Solved – Creating marginal plots when using mgcv (GAM) package in R

generalized-additive-modelmgcvr

Before training the GAM model I log-transformed several variables. The default plotting method plot.gam in mgcv can provide nice visualization of the marginal effect of a variable but seems not be able to transform the variable back to the original scale. Is there any easy way to do this?

If not, how can we make the marginal plots by hand? I seem to have figured out how to do this with one predictor. However, in the multiple predictor case, if we scan the variable of interest, what fixed values should we use for the rest of variables? Shall we take the mean for all other variables? What if the rest of variables have some categorical variables where the mean is not clear?

Best Answer

First, make sure that transforming your predictor (or response) variables is actually a reasonable thing to do (see, e.g., here).

Second, you'll have to do it manually if you mean back-transforming a predictor variable to an original scale. If you're talking about the response variable, read this again, and if you still decided to transform the response variable see the trans and possibly shift arguments in ?plot.gam.

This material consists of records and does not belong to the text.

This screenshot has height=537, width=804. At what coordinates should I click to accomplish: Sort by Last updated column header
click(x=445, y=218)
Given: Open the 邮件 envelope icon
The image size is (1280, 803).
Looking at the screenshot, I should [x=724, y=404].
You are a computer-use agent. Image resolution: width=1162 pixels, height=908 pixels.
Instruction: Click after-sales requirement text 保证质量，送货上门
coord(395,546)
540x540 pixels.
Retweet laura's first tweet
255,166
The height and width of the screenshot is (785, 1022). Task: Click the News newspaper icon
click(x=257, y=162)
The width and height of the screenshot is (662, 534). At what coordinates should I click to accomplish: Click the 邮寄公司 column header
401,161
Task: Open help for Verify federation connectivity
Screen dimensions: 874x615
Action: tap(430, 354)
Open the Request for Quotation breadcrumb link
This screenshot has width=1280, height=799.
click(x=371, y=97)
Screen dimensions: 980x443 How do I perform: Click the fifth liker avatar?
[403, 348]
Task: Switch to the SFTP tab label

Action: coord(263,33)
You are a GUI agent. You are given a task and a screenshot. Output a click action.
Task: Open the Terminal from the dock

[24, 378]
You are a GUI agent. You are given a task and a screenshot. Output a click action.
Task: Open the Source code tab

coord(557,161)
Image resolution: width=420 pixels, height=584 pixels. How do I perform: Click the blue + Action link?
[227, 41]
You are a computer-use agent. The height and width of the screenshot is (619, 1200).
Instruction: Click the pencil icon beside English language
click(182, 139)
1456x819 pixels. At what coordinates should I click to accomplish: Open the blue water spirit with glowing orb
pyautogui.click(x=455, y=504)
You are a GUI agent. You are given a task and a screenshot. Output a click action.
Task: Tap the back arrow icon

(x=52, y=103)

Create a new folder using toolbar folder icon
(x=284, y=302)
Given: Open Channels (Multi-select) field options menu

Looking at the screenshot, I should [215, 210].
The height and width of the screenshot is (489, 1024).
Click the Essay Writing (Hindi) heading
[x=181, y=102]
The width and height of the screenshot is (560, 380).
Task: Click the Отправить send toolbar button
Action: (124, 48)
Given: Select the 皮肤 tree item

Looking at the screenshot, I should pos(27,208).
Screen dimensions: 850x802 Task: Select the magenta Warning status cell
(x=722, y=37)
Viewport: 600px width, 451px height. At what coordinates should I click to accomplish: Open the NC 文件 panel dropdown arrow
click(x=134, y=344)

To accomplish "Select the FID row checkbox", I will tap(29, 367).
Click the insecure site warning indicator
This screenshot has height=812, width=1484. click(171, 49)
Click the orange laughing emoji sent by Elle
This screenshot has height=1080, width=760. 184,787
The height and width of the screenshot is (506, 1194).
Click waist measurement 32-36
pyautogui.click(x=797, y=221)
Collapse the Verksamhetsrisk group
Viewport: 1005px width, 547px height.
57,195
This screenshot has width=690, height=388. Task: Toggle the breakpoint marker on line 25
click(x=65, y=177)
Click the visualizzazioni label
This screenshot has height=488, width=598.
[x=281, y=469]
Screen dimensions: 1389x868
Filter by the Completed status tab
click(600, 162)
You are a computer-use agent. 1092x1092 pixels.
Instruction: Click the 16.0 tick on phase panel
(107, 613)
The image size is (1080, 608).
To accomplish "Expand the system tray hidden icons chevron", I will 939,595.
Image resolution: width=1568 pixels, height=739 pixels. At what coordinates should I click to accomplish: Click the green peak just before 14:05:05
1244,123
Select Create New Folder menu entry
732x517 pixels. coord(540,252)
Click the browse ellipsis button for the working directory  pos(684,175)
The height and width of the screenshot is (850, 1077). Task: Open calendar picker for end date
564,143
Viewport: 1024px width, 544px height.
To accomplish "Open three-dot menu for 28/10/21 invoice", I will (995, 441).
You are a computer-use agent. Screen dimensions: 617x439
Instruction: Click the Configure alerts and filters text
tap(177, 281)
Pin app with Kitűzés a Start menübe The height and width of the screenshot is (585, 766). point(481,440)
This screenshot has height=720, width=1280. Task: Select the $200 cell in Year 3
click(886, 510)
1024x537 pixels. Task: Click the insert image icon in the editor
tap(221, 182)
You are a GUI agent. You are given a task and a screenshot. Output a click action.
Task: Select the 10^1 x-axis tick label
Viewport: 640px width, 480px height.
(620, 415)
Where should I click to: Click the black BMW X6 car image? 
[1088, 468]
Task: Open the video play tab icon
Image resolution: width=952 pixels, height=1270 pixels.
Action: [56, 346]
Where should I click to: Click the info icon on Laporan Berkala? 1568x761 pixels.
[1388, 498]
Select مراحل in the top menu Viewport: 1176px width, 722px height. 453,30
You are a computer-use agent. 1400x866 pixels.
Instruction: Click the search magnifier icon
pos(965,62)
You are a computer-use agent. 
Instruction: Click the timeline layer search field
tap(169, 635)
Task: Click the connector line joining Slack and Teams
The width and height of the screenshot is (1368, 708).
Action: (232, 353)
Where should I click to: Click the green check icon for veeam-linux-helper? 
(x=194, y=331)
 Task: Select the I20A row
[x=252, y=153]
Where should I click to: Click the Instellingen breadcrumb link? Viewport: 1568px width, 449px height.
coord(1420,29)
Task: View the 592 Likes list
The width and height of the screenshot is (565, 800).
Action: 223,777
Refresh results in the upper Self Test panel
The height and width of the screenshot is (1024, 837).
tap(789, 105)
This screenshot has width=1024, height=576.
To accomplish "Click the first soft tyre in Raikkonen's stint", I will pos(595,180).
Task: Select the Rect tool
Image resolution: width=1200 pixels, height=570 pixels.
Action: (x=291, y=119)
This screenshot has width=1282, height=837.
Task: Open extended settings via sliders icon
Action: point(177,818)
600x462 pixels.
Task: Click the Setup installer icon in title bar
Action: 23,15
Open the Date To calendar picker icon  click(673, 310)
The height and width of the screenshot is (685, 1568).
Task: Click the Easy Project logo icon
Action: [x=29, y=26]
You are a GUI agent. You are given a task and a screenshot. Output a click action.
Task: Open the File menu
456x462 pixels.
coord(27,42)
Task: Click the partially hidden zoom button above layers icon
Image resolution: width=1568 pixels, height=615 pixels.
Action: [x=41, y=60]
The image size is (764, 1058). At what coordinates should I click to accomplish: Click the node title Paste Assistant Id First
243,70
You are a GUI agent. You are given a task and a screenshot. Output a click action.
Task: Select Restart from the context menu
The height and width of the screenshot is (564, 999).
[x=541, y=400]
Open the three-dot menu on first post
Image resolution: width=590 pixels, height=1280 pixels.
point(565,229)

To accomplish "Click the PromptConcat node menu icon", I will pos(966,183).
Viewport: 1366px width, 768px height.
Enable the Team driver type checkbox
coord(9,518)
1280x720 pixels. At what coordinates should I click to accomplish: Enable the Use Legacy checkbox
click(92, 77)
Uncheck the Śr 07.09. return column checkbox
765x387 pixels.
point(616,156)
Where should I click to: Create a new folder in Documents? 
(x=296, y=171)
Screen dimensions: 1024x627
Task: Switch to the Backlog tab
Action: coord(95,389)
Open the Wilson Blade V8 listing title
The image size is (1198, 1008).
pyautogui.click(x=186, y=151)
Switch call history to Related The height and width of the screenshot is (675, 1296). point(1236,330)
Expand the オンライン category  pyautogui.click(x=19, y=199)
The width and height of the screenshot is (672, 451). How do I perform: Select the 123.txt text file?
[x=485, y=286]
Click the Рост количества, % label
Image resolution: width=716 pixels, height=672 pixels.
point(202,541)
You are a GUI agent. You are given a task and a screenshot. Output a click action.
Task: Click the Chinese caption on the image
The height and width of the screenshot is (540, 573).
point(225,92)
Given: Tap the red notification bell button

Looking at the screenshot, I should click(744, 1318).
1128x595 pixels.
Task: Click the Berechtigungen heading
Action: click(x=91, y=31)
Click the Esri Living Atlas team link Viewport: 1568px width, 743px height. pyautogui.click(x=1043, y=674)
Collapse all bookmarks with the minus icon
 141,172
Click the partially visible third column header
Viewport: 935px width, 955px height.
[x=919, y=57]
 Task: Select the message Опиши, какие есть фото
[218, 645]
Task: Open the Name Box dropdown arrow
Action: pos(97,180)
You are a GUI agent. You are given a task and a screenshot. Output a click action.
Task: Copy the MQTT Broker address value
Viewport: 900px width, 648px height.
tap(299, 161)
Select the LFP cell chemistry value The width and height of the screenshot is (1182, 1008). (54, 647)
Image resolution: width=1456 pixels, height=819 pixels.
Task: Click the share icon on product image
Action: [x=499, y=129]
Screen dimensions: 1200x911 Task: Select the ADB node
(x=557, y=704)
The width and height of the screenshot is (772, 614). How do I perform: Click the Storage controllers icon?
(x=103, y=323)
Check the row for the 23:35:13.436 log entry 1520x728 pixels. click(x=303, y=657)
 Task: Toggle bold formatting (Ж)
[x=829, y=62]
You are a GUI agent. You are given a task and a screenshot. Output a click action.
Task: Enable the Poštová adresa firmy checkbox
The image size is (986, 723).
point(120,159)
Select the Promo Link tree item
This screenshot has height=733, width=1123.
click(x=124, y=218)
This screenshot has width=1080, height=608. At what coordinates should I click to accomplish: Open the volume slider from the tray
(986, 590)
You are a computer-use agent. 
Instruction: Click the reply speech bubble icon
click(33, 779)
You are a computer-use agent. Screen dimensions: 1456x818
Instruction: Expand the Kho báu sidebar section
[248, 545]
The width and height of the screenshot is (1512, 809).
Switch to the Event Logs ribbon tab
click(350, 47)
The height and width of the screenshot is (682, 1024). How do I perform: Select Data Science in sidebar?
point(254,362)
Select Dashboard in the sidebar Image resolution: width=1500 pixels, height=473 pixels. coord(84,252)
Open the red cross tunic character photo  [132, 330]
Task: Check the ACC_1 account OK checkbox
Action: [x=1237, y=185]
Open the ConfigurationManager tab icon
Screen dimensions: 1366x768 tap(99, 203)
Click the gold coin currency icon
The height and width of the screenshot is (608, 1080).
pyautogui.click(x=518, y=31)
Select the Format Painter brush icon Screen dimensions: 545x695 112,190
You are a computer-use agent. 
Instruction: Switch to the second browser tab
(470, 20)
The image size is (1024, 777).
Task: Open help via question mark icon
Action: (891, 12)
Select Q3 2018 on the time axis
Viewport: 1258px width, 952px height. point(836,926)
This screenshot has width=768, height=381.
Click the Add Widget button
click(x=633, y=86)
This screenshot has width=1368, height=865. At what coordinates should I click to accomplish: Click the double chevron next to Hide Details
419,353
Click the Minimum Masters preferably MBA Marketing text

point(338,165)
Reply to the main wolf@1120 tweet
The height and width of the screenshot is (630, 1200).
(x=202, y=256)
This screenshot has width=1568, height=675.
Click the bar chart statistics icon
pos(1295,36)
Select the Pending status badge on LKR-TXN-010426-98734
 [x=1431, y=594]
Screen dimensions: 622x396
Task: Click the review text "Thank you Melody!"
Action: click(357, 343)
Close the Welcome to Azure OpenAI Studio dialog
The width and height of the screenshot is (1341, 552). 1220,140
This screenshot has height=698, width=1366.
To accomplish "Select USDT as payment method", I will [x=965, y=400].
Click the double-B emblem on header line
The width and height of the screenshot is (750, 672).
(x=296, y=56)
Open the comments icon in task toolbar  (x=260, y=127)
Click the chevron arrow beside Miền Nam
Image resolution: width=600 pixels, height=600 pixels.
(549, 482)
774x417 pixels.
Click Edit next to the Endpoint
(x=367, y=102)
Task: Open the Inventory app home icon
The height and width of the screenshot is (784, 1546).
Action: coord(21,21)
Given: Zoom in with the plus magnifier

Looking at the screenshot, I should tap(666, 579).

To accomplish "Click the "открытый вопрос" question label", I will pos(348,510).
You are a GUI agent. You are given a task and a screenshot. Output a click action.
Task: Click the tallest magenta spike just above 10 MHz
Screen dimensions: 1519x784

But let's assume you're referring to back-transforming a predictor variable. For a marginal plot, setting the other continuous variables at their mean is a popular choice, but that need not be the case. If a predictor variable was highly skewed, for example, you could easily use the median as an option. Or a specific value relevant to the context. You'll have to think carefully about what makes the most sense in your application. Note also that using the mean of a log-transformed variable in your marginal plots puts it at the geometric mean on the original scale.

The same thought process applies to categorical variables --- you could produce the marginal plot for the reference class (as I illustrate below), another class that may be more relevant, or even all classes.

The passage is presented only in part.